Dans ce contexte, la vigilance est indispensable.
Car le Code du travail impose pourtant une obligation claire : l’employeur doit s’assurer que la charge de travail des salariés au forfait Jours reste raisonnable et compatible avec une bonne répartition dans le temps.
Aujourd’hui, ce suivi est insuffisant. Et pendant ce temps, la charge de travail, elle, ne diminue pas.
Les heures supplémentaires ne sont pas un choix.
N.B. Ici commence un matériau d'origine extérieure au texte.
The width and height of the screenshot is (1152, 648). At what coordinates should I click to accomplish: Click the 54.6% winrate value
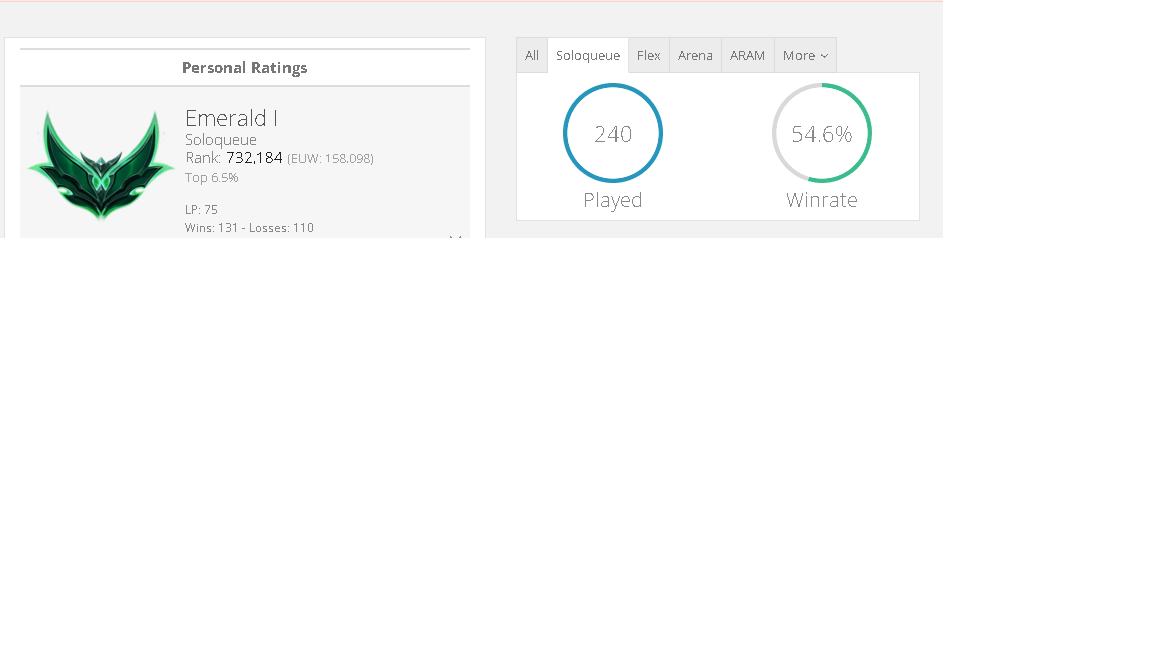point(821,134)

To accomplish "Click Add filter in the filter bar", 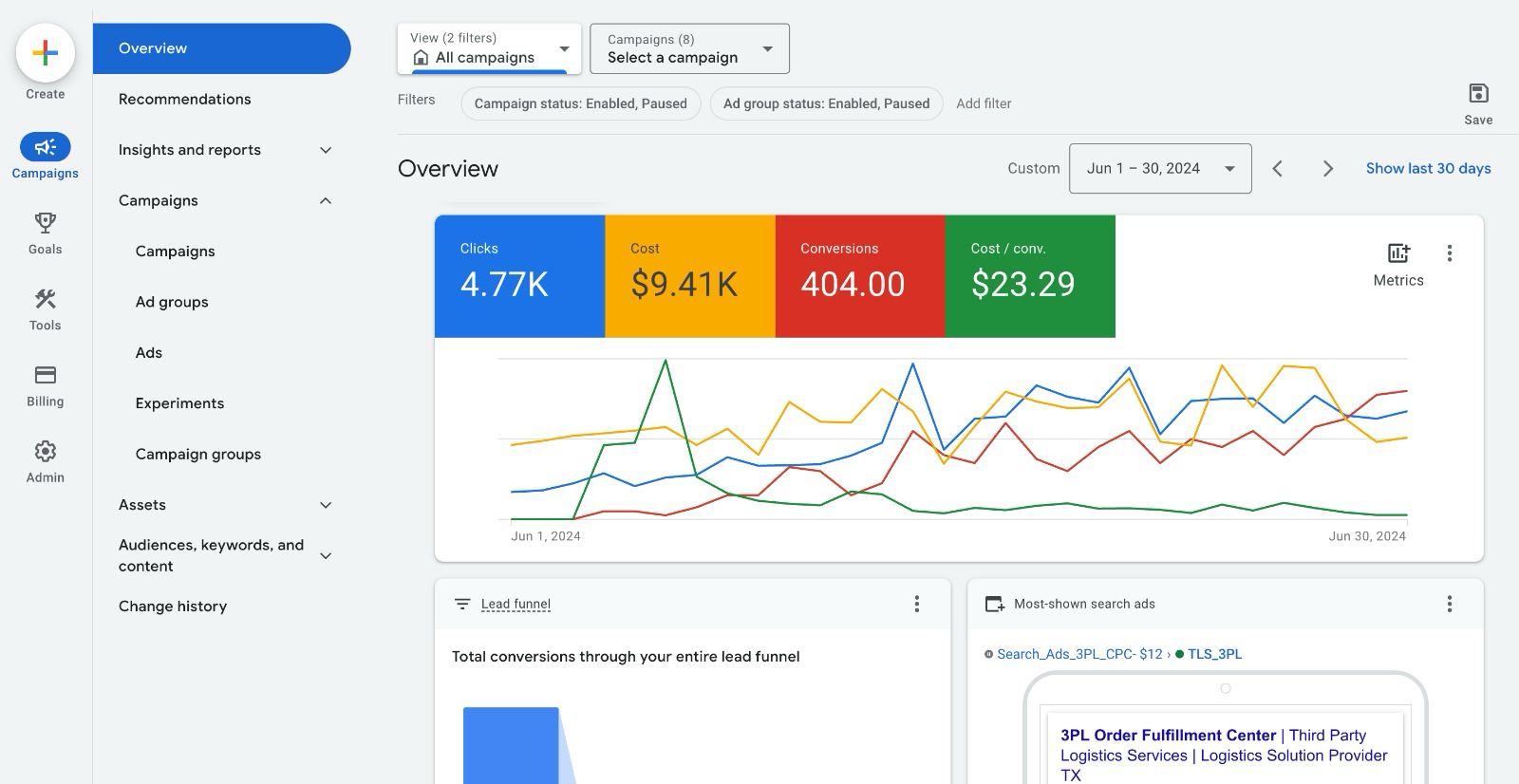I will 983,103.
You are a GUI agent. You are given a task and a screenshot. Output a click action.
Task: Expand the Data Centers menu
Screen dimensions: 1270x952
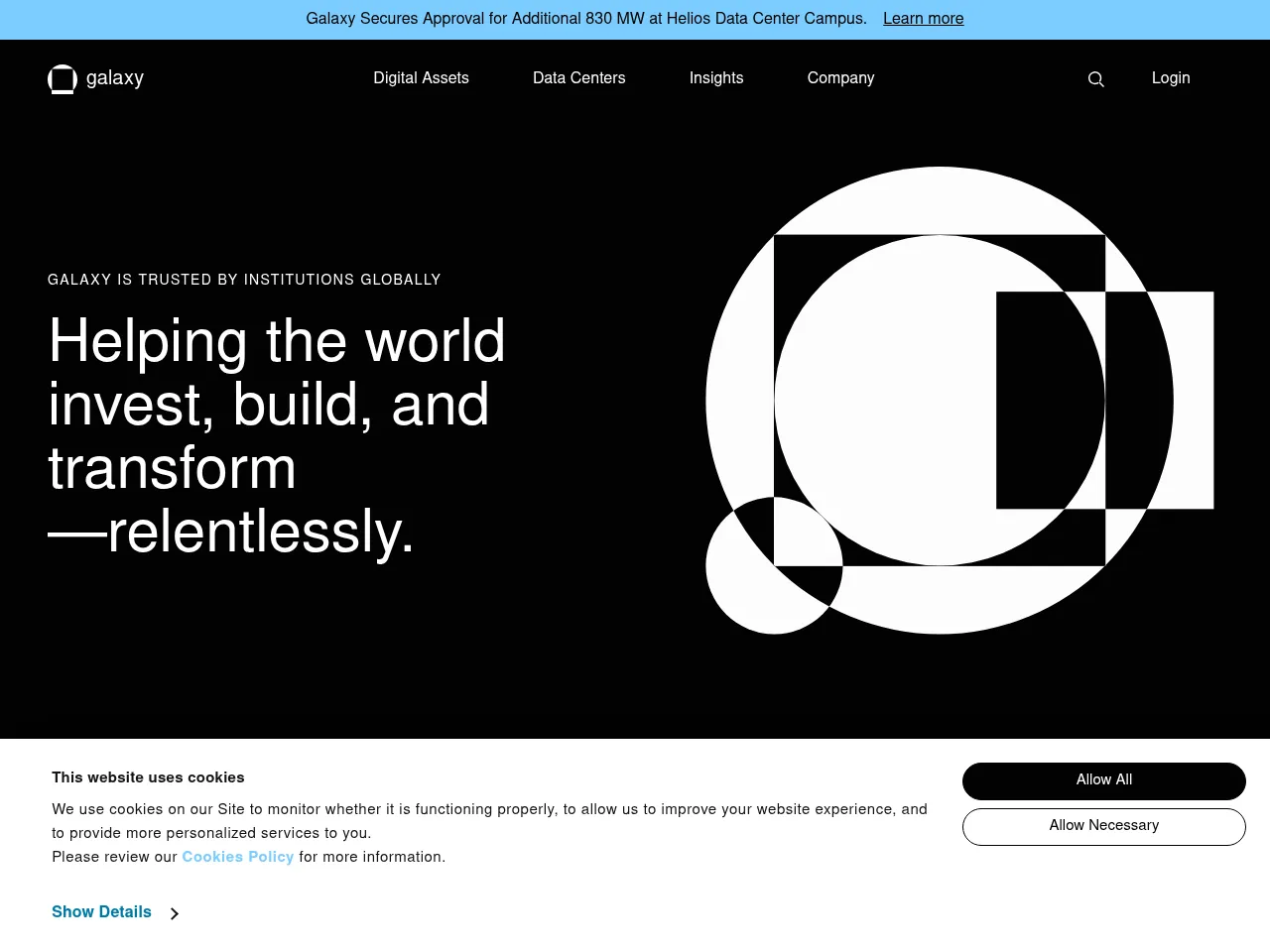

Elles sont le plus souvent la conséquence directe d’un manque de moyens face à une activité qui augmente.
Sur les congés, le constat est tout aussi révélateur :
En 2025, 3 768 jours n’ont été ni pris, ni épargnés ; soit 22 ETP.
Là encore, la logique est la même : si les congés ne sont pas pris, c’est que le travail ne le permet pas.
Pour l’UNSA, cette situation n’est pas acceptable.
Nous revendiquons :
- le paiement des heures supplémentaires réellement effectuées,
- l’identification des services en surcharge pour déclencher des recrutements,
- la mise en place d’un suivi réel de la charge de travail, notamment pour les personnels au forfait Jours,
- la bascule automatique des jours non pris vers le CET,
- en cas de CET saturé, leur affectation à la bourse de solidarité, dispositif que nous soutenons.
Ces chiffres traduisent une réalité que chacun connaît : une charge de travail élevée, qui s’inscrit dans la durée, et trop souvent invisibilisée.